Everything works fine until you get to the opaque types. That means that one cannot define one data-block per shader, mirror it’s data and simply upload the whole block whenever the shader/program gets bound.

Then stop pretending that opaque types are uniforms like any others. Don’t set them every time a shader is bound. Set them once, during initialization. Leave them set to those values.

Then you can change all the uniforms you want on a per-object basis without incident. You shouldn’t need to be changing texture image units and such.

That’s exactly why we have layout(binding) syntax; so that we can set these things in the shader and not have to ever set them in our code.

Your mistake is wanting to set these uniforms at all.

one cannot simply create one buffer and use bindbufferrange to map the sub-structures to uniform-blocks. Just because of the alignment-requirements.

Sure you can; you just can’t do it that way. You can have each block’s data in the same buffer, but you can’t do it by putting them all in one struct. You have to manually put them into a buffer.

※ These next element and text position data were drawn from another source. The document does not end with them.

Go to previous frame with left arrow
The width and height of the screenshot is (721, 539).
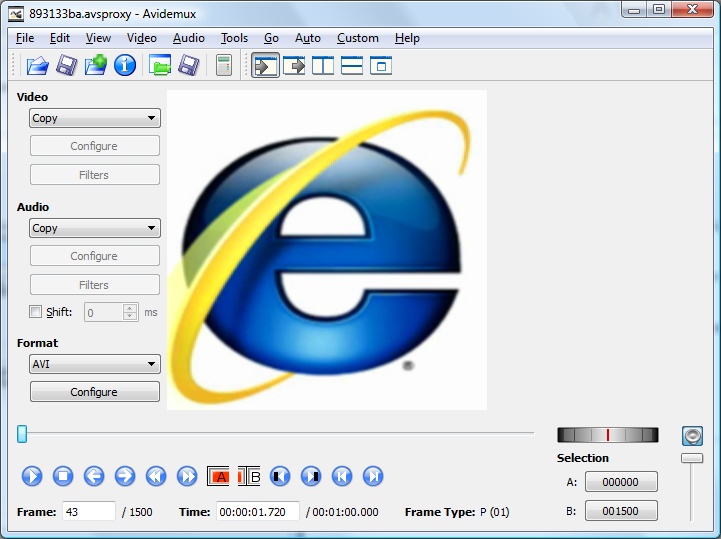point(94,476)
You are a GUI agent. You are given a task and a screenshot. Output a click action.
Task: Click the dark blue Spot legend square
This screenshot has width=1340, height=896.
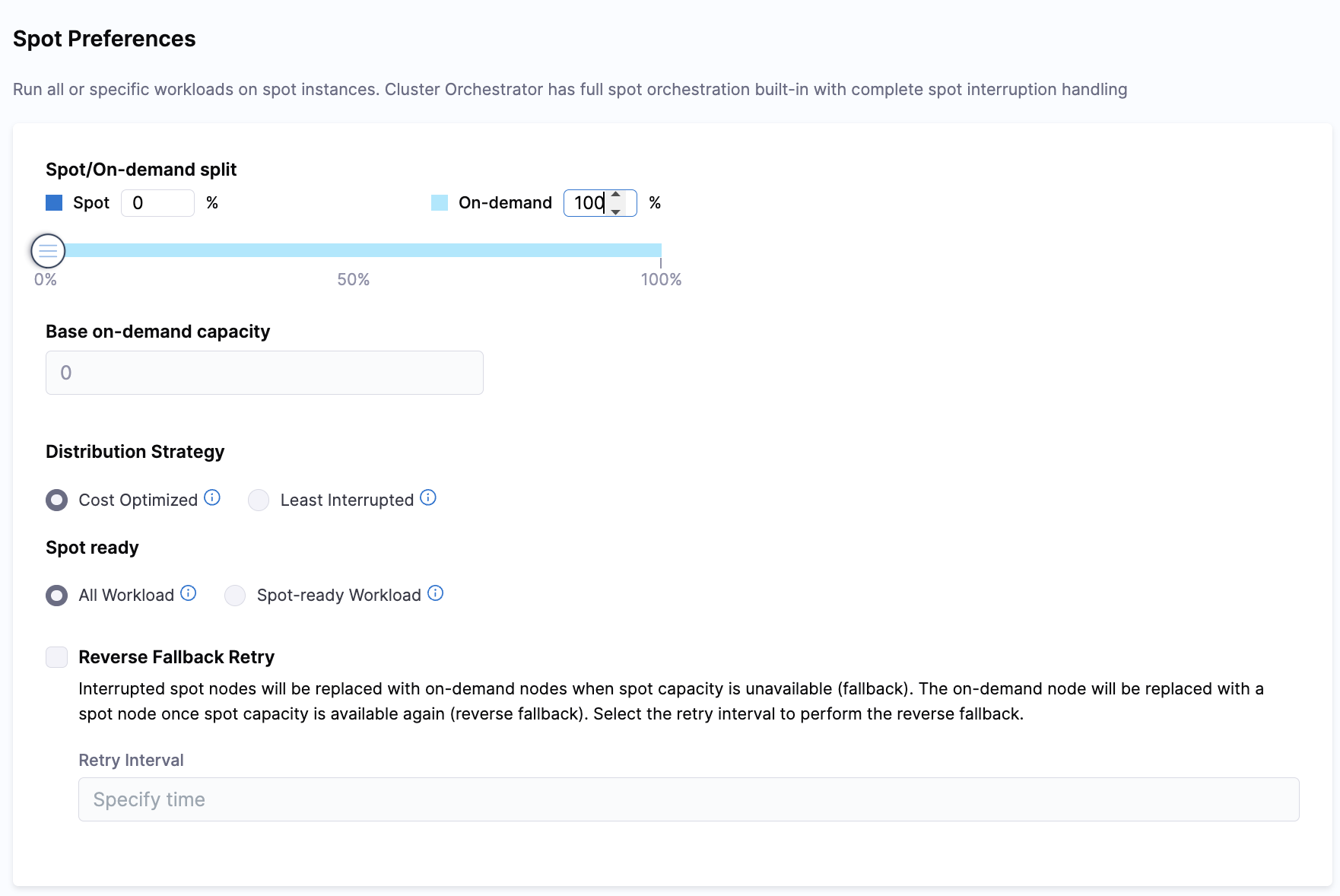pyautogui.click(x=54, y=203)
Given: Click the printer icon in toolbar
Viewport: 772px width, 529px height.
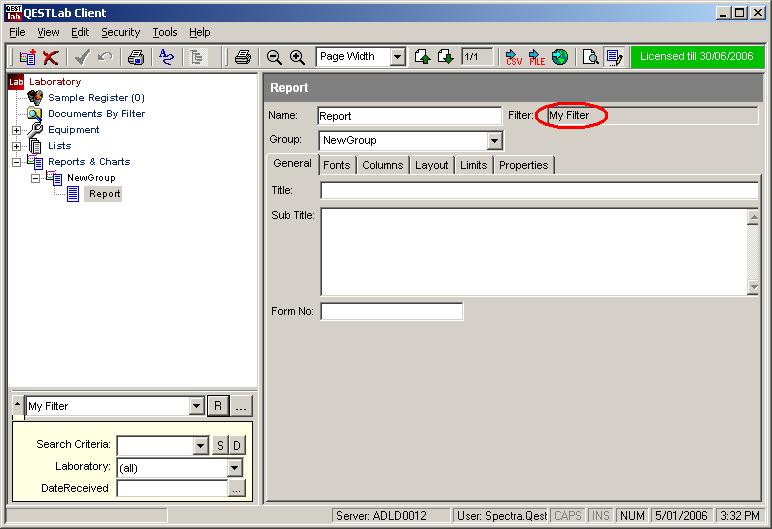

Just because you can’t do it the way you want doesn’t mean it can’t be done.

One could write some generic code that would take an arbitrary boost::tuple of structs and create or update a buffer object based on them. C++11 makes this rather much easier with variadic templates, though Boost.Fusion makes it possible on pre-variadic compilers. It’s not too difficult to do; just time-consuming to write.

The offset alignment requirement should be hidden from the user. The implementation should split the buffer as needed should that be necessary. The user should not have to care about such things.

The reason the offset alignment is exposed is to ensure maximum performance. It gives implementations the freedom to do things the fastest way possible, which requires imposing upon users that they do things a certain way. What you want makes things slower.